-- WORK TO BE COMPLETED --
Look below for the line with "The height and width of the screenshot is (812, 1477).", then give it again exactly, along with every line that comes after it, the final line included.

──────── LISTED ENTRIES

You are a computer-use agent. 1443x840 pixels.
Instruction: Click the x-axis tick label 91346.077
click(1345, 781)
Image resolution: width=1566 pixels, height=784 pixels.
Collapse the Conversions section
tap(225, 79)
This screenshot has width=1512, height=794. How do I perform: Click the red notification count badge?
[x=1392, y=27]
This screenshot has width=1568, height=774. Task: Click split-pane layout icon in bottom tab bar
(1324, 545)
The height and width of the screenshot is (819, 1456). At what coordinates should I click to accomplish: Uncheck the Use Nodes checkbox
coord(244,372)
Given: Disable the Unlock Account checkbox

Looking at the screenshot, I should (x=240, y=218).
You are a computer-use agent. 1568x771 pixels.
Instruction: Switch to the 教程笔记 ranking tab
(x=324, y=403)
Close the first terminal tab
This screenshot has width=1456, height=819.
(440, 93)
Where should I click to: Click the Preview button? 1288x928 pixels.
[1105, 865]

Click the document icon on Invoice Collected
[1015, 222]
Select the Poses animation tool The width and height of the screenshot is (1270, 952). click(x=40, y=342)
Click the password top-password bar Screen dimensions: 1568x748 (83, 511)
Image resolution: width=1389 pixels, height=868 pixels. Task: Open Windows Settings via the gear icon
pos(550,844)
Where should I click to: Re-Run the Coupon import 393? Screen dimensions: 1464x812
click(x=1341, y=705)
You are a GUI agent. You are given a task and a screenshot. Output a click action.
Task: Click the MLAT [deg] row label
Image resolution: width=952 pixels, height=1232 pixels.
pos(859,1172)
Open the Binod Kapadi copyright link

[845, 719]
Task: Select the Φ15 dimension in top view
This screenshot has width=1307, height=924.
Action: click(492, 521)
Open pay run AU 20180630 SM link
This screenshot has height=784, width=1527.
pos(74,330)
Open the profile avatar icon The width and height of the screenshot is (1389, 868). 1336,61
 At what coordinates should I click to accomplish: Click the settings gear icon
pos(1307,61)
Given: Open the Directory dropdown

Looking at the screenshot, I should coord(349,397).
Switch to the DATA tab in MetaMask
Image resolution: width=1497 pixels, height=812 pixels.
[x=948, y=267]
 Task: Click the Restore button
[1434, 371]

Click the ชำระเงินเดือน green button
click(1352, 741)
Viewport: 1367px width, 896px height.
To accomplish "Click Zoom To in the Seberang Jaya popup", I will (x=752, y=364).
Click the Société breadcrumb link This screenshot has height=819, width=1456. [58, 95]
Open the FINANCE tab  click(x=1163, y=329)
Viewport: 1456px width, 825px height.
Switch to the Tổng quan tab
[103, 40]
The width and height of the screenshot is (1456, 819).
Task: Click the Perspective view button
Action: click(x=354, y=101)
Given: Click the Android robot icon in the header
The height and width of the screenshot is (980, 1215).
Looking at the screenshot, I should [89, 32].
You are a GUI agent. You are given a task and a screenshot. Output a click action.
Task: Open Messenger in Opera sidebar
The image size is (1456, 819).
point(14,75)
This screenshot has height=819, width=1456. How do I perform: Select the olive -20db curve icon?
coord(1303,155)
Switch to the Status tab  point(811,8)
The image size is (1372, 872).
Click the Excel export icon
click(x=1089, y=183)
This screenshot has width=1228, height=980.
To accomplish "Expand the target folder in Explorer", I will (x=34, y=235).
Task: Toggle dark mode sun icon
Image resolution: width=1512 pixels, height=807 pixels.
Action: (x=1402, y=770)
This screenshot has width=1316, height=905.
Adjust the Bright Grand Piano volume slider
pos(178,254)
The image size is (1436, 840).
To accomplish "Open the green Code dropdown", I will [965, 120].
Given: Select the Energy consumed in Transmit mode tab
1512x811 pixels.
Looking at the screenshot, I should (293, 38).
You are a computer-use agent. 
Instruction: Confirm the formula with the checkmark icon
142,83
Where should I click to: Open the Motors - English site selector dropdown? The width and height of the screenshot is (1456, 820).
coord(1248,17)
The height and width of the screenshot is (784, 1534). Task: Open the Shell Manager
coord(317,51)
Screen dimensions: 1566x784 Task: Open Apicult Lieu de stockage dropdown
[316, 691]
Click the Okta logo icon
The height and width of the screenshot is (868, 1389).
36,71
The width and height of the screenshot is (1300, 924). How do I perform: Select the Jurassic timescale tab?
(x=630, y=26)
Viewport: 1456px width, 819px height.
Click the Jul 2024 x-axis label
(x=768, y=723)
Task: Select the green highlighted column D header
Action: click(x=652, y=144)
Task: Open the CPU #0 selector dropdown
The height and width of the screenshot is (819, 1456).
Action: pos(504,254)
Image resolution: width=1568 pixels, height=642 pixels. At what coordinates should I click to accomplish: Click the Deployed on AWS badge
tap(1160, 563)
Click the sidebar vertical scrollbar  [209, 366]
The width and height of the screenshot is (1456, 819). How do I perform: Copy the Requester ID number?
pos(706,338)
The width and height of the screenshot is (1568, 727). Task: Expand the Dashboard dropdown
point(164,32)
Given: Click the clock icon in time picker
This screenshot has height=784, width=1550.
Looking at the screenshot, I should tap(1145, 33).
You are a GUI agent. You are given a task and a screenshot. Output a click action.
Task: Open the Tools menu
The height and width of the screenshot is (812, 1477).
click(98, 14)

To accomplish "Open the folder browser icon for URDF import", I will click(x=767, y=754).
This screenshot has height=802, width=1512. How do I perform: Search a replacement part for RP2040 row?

────────────────

-- RESULT OF THE TASK --
The height and width of the screenshot is (812, 1477).
click(98, 14)

To accomplish "Open the folder browser icon for URDF import", I will click(x=767, y=754).
This screenshot has height=802, width=1512. How do I perform: Search a replacement part for RP2040 row?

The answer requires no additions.